LAWS(CAL)-2011-9-92

KANTI PRASAD KHAITAN Vs. STATE OF WEST BENGAL

Decided On September 26, 2011
KANTI PRASAD KHAITAN Appellant
V/S
STATE OF WEST BENGAL Respondents

JUDGEMENT

(1.) In order to try his luck again, this application has been filed by Kanti Prasad Khaitan, praying for quashing of the criminal prosecution under sections 120B/420/468 and 471 of Indian Penal Code pending against him before the learned Judicial Magistrate, 4th Court, Alipore, 24 Parganas(South). On two occasions earlier, his efforts, however, was proved futile. The number allotted to this application indicates unmistakably that it was filed long back in the year 2007.The earlier applications were taken out in the year 1989 and 1998. During this long passage of time, neither the applicant/accused lost his hope of exoneration from the charges without being tried nor the Ld. Court of Magistrate could able to proceed with the trial owing to the orders of stay passed by this court time to time on the prayer of the applicant/accused.
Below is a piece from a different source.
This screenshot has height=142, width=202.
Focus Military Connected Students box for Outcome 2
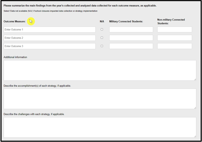[131, 38]
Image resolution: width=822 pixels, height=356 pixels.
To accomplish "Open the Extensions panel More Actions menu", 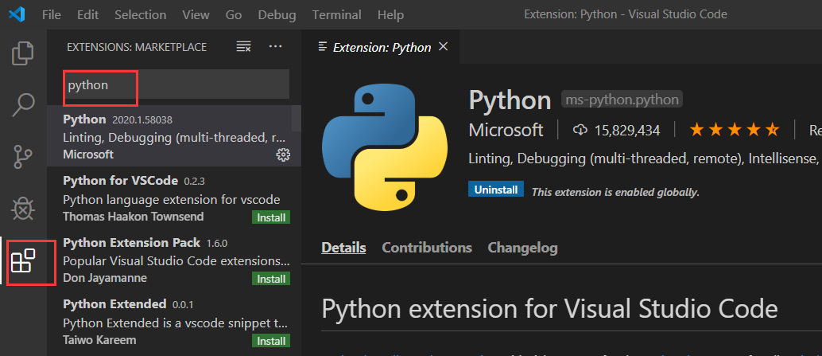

(2.) It is not necessary to refer to the factual aspects in details. Suffice it to state that the applicant/accused and another indulged themselves in corrupt practice and fraudulent activities and thereby dealt with public exchequer to the tune of Rs. 6,00,000/- in clandestine manner. However, before the C.B.I could place the charge-sheet before the court on 30.5.1989 against them on conclusion of the investigation into the allegations and aspersions put forth in the F.I.R . lodged by the Bank of Baroda, the money they allegedly cheated was paid with interest and the Bank of Baroda accepted the same in writing as well as returned the money paid in excess. This happened on 05.9.1988, i.e., before the charge-sheet was filed and the earlier Revision application being No. CRR 952 of 1998 was filed and disposed of. While rejecting the prayer for quashing, this court in C.R.R.- 952 of 1998 had the occasion to consider the factum of payment made by the applicant/accused , acceptance of the same by the bank and returning of the excess money. There is , in fact and substance, no change in the circumstance enabling the applicant/accused to agitate the same issue again and afresh. However, being aware of rejection of the earlier application , Mr. Dastoor, the Ld. Counsel for the applicant/accused put much stress on Right to speedy trial this time. He advanced two-fold contention :----------firstly ,the Bank of Baroda is having no scope for further grievance in view of the fact that the money allegedly cheated has been deposited in the bank by his client and that too with interest and secondly , more than two decades have been passed since initiation of the proceeding without any trial and progress in the prosecution resulting in gross violation of Right to speedy trial which is an essential component of Article-21 of the constitution of India.

(3.) Mr. Himanghsu De , Ld. Counsel for the C.B.I./O.P. opposed both the contentions of Mr. Dastoor and submitted that subsequent deposit by the applicant /accused has no impact ,whatsoever , on the offence allegedly committed. Subsequent deposit , in a case of like nature , does not minimize either the gravity of the offence or the criminality of the perpetrators. Mr. De contented further that the petitioner cheated the bank in respect of huge public money and that has been established prima facie. So , the question of quashing of the prosecution does not arise. Mr. De contented further that the petitioner himself contributed liberally to the delay in the criminal proceeding . One who himself caused delay in the proceeding , can not shout after words that his right to speedy trial is denied. One must suffer and bear the pain for his own fault and deliberate attempts to stall the criminal prosecution.